▶ _TO DO_: Scan the entries below for the word "computer". Copy out every line in which it occurs.

Records from a data collection
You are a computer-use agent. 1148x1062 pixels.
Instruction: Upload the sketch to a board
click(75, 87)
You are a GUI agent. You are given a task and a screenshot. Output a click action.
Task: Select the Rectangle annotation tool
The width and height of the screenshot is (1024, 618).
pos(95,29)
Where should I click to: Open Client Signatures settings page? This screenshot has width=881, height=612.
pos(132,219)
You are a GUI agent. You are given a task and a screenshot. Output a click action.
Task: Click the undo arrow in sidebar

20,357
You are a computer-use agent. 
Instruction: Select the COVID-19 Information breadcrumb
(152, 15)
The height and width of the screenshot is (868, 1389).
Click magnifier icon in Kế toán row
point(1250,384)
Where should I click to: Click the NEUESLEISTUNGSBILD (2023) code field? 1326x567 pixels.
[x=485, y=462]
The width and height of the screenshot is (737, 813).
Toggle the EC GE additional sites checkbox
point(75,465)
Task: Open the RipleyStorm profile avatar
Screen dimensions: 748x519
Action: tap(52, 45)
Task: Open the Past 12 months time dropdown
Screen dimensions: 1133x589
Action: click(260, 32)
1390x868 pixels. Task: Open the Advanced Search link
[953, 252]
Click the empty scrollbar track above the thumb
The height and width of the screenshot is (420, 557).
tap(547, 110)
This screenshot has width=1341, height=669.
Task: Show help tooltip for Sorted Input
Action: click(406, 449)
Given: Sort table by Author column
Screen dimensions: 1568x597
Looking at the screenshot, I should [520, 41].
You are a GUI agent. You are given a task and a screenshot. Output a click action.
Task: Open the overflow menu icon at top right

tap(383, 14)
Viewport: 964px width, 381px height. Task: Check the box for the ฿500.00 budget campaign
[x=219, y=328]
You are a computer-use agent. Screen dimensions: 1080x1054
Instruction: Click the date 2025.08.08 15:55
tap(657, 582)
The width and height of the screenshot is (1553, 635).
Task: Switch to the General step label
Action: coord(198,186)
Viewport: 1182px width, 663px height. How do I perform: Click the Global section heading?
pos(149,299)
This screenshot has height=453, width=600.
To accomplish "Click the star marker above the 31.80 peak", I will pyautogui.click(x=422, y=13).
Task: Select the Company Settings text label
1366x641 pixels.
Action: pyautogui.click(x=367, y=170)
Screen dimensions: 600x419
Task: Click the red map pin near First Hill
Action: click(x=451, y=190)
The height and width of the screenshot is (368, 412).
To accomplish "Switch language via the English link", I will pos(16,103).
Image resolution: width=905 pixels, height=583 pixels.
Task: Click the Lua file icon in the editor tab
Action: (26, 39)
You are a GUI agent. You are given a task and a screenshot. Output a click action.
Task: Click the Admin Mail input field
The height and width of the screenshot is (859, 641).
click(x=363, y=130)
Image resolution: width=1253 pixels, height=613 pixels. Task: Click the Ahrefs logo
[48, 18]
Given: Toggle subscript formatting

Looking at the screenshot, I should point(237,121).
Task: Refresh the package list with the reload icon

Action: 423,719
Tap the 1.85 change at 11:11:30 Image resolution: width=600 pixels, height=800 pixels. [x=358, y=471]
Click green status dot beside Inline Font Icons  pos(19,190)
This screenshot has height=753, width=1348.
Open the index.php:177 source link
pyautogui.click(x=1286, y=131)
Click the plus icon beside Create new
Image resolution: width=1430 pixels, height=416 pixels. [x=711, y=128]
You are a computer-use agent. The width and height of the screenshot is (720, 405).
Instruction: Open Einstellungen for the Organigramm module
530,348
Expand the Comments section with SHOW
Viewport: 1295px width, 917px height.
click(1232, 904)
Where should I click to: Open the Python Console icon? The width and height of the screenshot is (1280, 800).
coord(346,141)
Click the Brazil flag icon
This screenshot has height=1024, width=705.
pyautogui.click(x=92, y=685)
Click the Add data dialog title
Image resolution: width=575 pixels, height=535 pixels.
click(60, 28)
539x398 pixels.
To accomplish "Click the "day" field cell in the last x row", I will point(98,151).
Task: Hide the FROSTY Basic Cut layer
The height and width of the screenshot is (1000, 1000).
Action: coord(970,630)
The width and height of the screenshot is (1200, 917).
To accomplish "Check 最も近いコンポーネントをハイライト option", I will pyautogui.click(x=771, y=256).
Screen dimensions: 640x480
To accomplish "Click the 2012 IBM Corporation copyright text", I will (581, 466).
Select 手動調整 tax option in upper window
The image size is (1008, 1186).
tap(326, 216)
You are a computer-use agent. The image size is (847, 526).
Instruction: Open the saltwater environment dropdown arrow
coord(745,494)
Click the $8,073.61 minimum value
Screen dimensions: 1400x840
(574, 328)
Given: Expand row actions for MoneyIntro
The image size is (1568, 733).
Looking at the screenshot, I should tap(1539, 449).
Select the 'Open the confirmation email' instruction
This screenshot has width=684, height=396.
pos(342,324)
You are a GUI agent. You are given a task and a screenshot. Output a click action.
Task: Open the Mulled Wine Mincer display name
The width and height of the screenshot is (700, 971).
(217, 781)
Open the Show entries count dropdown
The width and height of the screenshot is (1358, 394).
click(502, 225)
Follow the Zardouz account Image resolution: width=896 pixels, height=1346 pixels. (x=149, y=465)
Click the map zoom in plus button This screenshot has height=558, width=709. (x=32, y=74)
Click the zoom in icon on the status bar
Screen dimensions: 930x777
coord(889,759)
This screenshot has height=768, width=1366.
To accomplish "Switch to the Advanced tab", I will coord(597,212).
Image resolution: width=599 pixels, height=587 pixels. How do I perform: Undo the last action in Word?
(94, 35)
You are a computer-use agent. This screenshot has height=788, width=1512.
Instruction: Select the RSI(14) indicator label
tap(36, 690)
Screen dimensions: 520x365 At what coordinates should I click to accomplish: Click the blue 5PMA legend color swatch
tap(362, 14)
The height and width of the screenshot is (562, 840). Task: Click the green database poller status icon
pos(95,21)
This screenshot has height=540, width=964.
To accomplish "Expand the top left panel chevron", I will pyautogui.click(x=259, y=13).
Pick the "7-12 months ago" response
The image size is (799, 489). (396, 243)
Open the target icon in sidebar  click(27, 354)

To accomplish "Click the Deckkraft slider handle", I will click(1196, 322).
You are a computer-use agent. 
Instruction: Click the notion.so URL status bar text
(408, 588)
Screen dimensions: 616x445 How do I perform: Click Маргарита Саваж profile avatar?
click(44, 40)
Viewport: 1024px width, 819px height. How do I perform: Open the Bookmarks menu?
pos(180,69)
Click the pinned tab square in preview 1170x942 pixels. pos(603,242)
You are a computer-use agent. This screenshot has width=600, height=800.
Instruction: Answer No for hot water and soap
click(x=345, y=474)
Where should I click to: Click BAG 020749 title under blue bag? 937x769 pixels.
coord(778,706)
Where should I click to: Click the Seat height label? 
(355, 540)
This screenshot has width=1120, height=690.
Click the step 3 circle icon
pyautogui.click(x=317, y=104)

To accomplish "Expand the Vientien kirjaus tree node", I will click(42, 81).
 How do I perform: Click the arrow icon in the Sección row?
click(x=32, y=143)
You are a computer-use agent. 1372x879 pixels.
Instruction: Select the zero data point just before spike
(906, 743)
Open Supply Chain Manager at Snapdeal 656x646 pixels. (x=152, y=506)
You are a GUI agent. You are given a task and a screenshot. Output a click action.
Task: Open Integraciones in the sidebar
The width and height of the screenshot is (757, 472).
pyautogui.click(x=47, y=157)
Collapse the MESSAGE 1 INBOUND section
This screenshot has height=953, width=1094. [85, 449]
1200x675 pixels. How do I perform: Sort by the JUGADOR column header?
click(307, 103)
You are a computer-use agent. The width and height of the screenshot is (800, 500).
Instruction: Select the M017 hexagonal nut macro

▶ _EXPECTED ANSWER_:
You are a computer-use agent. 1148x1062 pixels.
You are a computer-use agent. 
You are a computer-use agent. Screen dimensions: 1080x1054
You are a computer-use agent. The width and height of the screenshot is (720, 405).
You are a computer-use agent. The image size is (847, 526).
You are a computer-use agent. This screenshot has height=788, width=1512.
You are a computer-use agent. 
You are a computer-use agent. This screenshot has width=600, height=800.
You are a computer-use agent. 1372x879 pixels.
You are a computer-use agent. The width and height of the screenshot is (800, 500).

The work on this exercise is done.